Goal:
Swap "January" for "February" in the reader's theater text, and write out the passage from "December is usually" to "of the characters." with that change.

Extract provided:
>> Begin

The author has an activity guide on her website, or you can use this activity guide from Wild Geese Guides If you’d rather have kids present this as a puppet show, you can get printable paper bag puppets for all the characters (to color yourself) from the author’s website.



One Eye, Two eyes, Three Eyes One Eye, Two Eyes, Three Eyes: a Very Grimm Fairy Tale – retold by Aaron Shepherd, illustrated by Gary Clement
In this playful retelling of a tale from the Brothers Grimm, a young lady with cruel sisters gets help from an old woman, a handsome knight, and some magical verses — and in the end finds out she is not so alone as she believed.

December is usually too busy for reader’s theater, but in January we’re ready for another funny tale.  This story is longer and more complex than the previous ones, so it’s better to use it with more experienced “thespians” and readers.

Aaron Shepherd has a whole website dedicated to folk tales and readers theater scripts, if you don’t need a picture book version of the stories to introduce them to students.  He has a section of resources for the book, including the text of the tale, a music file for the magic song, and some color posters of the characters.

>> End

Stored data:
>> Begin

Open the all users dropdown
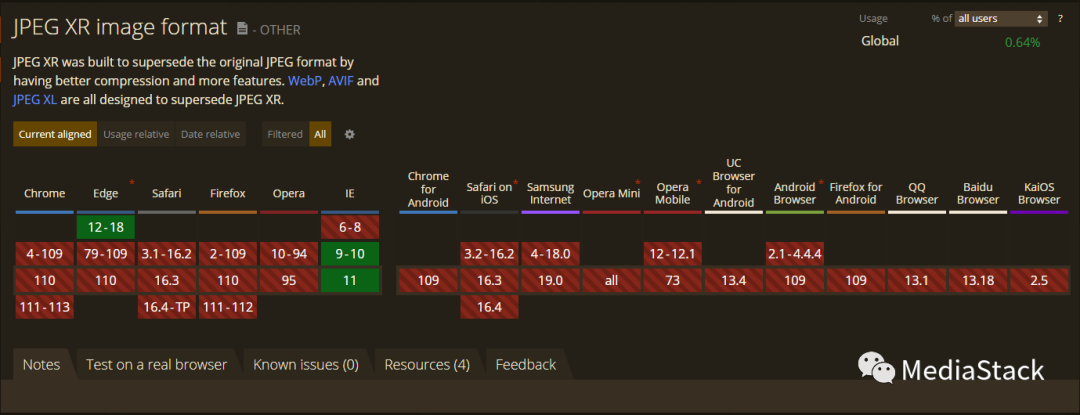[x=1001, y=18]

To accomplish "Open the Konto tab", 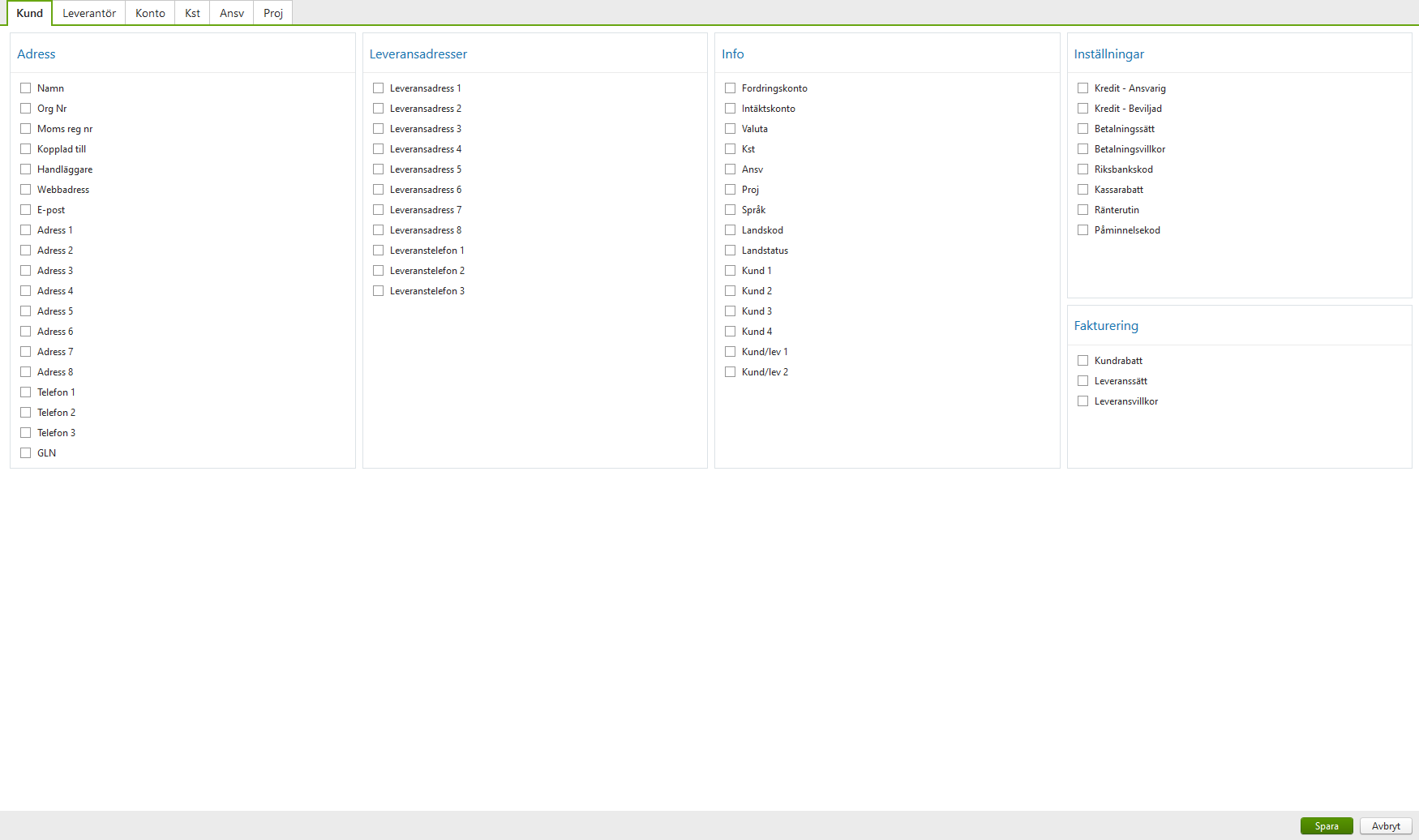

>> End

Output:
December is usually too busy for reader’s theater, but in February we’re ready for another funny tale.  This story is longer and more complex than the previous ones, so it’s better to use it with more experienced “thespians” and readers.

Aaron Shepherd has a whole website dedicated to folk tales and readers theater scripts, if you don’t need a picture book version of the stories to introduce them to students.  He has a section of resources for the book, including the text of the tale, a music file for the magic song, and some color posters of the characters.